Paul Britten Austin summarizes Ulla Winblad's dual nature:

"Ulla is at once a nymph of the taverns and a goddess of a rococo universe of graceful and hot imaginings".

Fredman's Epistles are distinctive in combining realism - drink, poverty, gambling, prostitution, old age - with elegant mythological rococo flourishes, enabling Bellman to achieve both comic and elegiac effects.

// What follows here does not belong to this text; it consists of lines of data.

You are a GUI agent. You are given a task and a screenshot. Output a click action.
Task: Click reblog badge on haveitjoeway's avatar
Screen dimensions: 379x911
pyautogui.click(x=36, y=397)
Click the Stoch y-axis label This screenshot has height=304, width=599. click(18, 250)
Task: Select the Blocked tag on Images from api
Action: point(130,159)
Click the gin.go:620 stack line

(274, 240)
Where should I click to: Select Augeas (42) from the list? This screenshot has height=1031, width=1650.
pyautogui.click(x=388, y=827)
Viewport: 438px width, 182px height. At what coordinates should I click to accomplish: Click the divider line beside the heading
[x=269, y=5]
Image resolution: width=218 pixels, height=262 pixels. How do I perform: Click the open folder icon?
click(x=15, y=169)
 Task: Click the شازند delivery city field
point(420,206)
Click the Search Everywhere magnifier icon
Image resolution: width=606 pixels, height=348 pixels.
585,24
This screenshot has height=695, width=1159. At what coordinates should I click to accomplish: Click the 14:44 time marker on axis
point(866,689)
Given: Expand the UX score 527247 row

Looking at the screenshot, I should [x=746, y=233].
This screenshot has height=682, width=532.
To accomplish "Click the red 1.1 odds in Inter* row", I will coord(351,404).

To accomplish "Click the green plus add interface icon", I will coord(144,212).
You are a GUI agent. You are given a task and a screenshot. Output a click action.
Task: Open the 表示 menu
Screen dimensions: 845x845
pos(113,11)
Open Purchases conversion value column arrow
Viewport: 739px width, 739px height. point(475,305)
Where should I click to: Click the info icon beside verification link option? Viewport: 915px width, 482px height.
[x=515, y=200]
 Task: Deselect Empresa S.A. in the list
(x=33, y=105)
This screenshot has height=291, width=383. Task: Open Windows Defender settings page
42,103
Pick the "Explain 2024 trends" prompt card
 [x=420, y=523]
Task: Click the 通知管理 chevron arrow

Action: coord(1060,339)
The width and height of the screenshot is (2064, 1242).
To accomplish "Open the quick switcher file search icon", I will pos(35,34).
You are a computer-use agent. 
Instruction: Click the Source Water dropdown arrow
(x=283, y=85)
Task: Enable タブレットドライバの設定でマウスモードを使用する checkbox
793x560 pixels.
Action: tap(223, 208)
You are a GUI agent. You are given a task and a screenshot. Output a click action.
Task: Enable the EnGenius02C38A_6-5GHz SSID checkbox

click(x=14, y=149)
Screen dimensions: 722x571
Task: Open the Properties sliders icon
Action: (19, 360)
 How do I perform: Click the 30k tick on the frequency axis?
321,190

Britten Austin cites Afzelius:

Several of the most personal poems are staged with a heavy overlay of classical mythology ... It is as if a curtain with a whole rococo world of gods and goddesses on rosy clouds ... were suddenly raised, revealing a tavern-interior with shaky chairs, spilled and shattered glasses, staggering clients and sluttish barmaids

The sluttiest of the barmaids "on the rosiest mythological clouds" is of course Ulla Winblad. In Epistle 36, (Concerning Ulla Winblad's flight), Bellman "at his most rococo" describes Ulla asleep in a tavern bedroom - while the owner peeps through the keyhole and three excited drunks wait outside. As she wakes, three rococo cupids assist her with make-up, perfume, and her hair. Then she runs into the bar, revives herself with a glass of brandy, and leaves with the blindest of the waiting fellows, "leaving the inmates of the tavern, shaken, to contemplate Ulla's glass where she has left it, empty and broken on the bar."